Buckler emphasized in his lecture that all of this information is helpful in determining how to create crops that can stand up to challenges like weather damage, insect populations and so on.
“Essentially, if every gene produces the right level of expression [and] it’s completely balanced, you get a nice rigorous plant,” Buckler said. “If you’ve got expression going all over the board there … you end up with a lousy plant.”
Buckler went into detail on how his team is using both evolutionary data and machine learning in order to find harmful — or “deleterious” — genes.
By identifying what and where these genes are on the genome, Buckler said it will be easier to engineer healthier and more productive crops, and they are striving toward this goal at Buckler Lab.
“The hypothesis that we’d really like to [pose] is that we could develop models that are based on the entire genome and based on the central dogma to help us identify deleterious mutations,” Buckler said.

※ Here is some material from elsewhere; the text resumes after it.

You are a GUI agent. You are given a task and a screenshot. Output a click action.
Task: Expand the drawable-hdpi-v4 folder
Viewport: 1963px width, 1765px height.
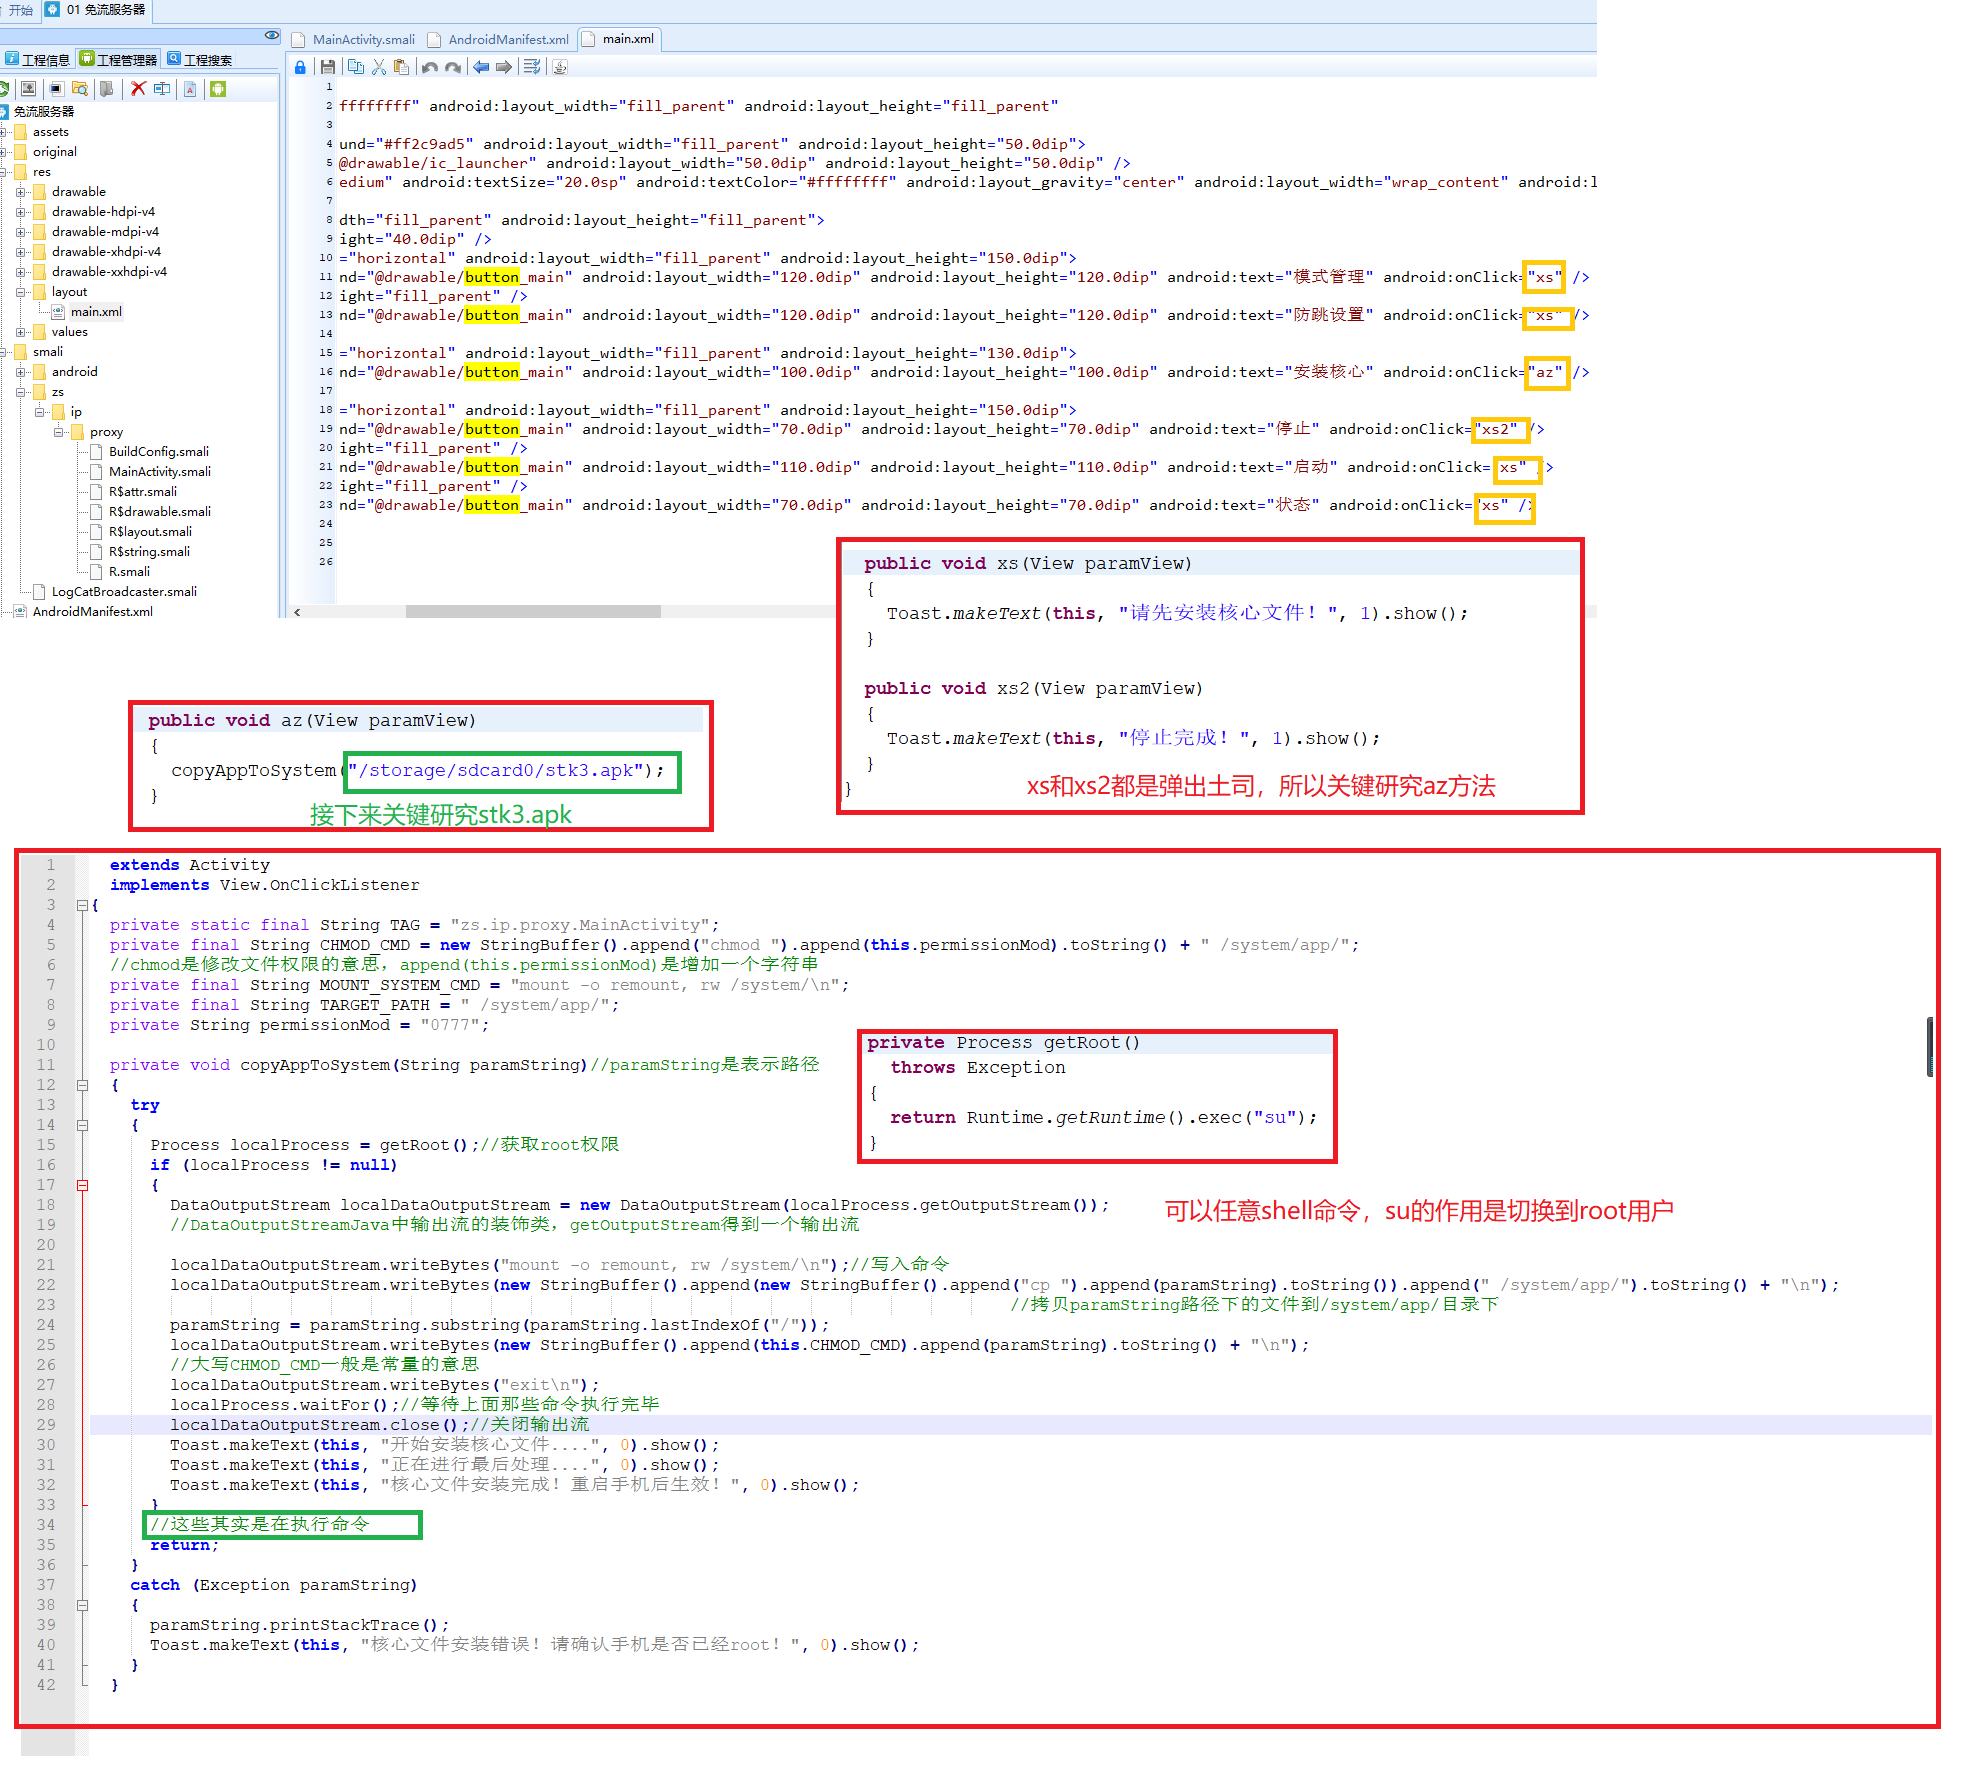tap(20, 212)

The so-called central dogma of molecular biology is a way of describing the process by which genetic information flows into proteins, where DNA is transcribed to RNA and then translated to proteins. If mutation occurs in the DNA, the protein would subsequently be affected and could cause a variety of results.
Buckler said he thinks evolution and machine learning work well together when it comes to the future of agriculture.
“Evolution — its strength is this near infinite level of mutagenesis and the ability to let natural selection estimate the fitness effects in these various variants,” Buckler said. “And machine learning is allowing us to scale to sizes [where] learning can be generalized.”